Hydroxychloroquine in Cystic Fibrosis

The safety and scientific validity of this study is the responsibility of the study sponsor and investigators. Listing a study does not mean it has been evaluated by the U.S. Federal Government. Read our disclaimer for details. Identifier: NCT00311883
Recruitment Status : Completed
First Posted : April 6, 2006
Last Update Posted : January 30, 2008
Information provided by:
Vanderbilt University

Brief Summary:
Study levels of inflammatory mediators in induced sputum of patients with cystic fibrosis before and after a 4 week course of oral hydroxychloroquine.

Condition or disease Intervention/treatment Phase
Cystic Fibrosis Drug: hydroxychloroquine Phase 1

Detailed Description:
Open label study of effect of hydroxychloroquine on inflammation, bacterial burden and exhaled breath condensate pH in patients with cystic fibrosis. Patients with cystic fibrosis, 16 years or older and with pulmonary function tests with an FEV1 greater than 40% predicted will be eligible for enrollment.
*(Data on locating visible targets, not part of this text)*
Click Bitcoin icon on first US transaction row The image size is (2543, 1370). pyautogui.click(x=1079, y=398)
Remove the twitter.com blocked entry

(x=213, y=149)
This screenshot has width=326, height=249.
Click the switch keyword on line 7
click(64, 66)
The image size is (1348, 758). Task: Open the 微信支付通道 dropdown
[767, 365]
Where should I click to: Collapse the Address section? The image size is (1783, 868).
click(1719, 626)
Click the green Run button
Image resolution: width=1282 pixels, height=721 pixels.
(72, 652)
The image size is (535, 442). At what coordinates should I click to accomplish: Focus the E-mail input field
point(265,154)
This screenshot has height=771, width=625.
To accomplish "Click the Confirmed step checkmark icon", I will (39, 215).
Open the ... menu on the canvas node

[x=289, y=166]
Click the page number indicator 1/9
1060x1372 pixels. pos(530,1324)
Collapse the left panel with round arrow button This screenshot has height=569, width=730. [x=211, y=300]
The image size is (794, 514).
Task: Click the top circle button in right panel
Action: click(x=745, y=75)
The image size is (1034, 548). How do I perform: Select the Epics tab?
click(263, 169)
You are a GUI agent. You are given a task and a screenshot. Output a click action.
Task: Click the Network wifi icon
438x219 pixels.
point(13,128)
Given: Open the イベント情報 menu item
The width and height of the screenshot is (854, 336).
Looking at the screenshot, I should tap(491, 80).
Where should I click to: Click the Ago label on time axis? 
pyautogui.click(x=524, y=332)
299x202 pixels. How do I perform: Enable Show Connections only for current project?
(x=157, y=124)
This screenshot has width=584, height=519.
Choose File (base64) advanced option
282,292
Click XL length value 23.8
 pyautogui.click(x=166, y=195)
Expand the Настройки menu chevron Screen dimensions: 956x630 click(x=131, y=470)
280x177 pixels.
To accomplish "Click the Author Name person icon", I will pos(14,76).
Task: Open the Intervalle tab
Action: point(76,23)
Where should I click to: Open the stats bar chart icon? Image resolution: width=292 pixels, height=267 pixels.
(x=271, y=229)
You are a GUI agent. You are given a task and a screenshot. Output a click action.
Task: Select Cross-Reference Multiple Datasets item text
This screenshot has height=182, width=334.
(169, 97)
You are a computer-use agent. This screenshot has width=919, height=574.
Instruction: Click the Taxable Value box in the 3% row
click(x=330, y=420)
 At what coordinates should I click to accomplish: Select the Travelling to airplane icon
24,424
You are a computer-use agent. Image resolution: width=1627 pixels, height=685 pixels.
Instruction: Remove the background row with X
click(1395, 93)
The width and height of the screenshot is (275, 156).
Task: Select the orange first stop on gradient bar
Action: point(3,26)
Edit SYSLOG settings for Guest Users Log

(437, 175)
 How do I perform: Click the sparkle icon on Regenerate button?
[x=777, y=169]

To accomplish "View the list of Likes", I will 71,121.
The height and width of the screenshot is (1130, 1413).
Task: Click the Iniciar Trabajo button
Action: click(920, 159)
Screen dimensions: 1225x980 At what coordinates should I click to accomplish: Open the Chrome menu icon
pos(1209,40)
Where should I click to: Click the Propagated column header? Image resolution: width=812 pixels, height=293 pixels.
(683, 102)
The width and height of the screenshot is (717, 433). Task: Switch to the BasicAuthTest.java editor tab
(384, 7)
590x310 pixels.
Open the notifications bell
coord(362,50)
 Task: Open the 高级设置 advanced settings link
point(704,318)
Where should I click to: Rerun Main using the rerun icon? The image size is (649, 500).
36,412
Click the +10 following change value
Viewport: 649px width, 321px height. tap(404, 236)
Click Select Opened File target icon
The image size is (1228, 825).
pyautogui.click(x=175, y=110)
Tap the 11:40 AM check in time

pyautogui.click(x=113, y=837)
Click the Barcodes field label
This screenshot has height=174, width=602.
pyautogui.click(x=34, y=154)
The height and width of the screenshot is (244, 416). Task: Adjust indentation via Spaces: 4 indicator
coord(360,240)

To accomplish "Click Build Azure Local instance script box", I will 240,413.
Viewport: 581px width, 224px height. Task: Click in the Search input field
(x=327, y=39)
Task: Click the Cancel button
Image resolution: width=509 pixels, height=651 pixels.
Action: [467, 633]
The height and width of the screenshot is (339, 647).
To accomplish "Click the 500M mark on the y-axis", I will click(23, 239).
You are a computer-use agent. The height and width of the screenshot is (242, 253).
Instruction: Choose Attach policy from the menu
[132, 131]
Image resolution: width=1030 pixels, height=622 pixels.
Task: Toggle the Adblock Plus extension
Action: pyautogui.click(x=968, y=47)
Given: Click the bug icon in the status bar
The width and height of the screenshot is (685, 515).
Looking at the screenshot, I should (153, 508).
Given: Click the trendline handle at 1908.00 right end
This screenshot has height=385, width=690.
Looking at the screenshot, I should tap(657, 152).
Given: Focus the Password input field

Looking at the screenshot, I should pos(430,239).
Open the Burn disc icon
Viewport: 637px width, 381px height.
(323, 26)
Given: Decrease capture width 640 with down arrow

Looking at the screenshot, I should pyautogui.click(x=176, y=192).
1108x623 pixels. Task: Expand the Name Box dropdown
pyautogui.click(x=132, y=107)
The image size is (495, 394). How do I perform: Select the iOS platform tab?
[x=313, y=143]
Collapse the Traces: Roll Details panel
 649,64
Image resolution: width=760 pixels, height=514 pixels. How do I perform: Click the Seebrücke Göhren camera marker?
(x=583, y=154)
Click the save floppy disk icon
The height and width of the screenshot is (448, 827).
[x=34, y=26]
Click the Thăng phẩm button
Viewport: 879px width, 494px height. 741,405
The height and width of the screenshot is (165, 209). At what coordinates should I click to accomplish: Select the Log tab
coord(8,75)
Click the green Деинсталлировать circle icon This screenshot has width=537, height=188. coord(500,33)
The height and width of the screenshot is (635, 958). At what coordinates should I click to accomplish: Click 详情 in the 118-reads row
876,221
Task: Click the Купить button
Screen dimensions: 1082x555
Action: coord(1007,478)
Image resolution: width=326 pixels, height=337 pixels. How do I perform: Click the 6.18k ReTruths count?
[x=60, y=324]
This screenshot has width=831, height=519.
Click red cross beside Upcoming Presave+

Enrolled subjects will undergo collection of exhaled breath condensate and sputum induction and collection following nebulized hypertonic saline, before and following a 4 week course of oral hydroxychloroquine at 200 mg a day. Inflammatory mediators, neutrophil counts, and bacterial density in sputum and exhaled breath condensate pH will be measure at entry and at the end of 4 weeks of oral drug. There will be no placebo group.

Study Type : Interventional  (Clinical Trial)
Actual Enrollment : 20 participants
Allocation: Non-Randomized
Intervention Model: Single Group Assignment
Masking: None (Open Label)
Primary Purpose: Treatment
Official Title: Phase 1 Study of Hydroxychloroquine in Cystic Fibrosis
Study Start Date : March 2006
Actual Primary Completion Date : December 2007
Actual Study Completion Date : December 2007

Primary Outcome Measures :
  1. Change in inflammatory mediators and exhaled breath condensate pH following 4 week administration of drug. [ Time Frame: 28 days ]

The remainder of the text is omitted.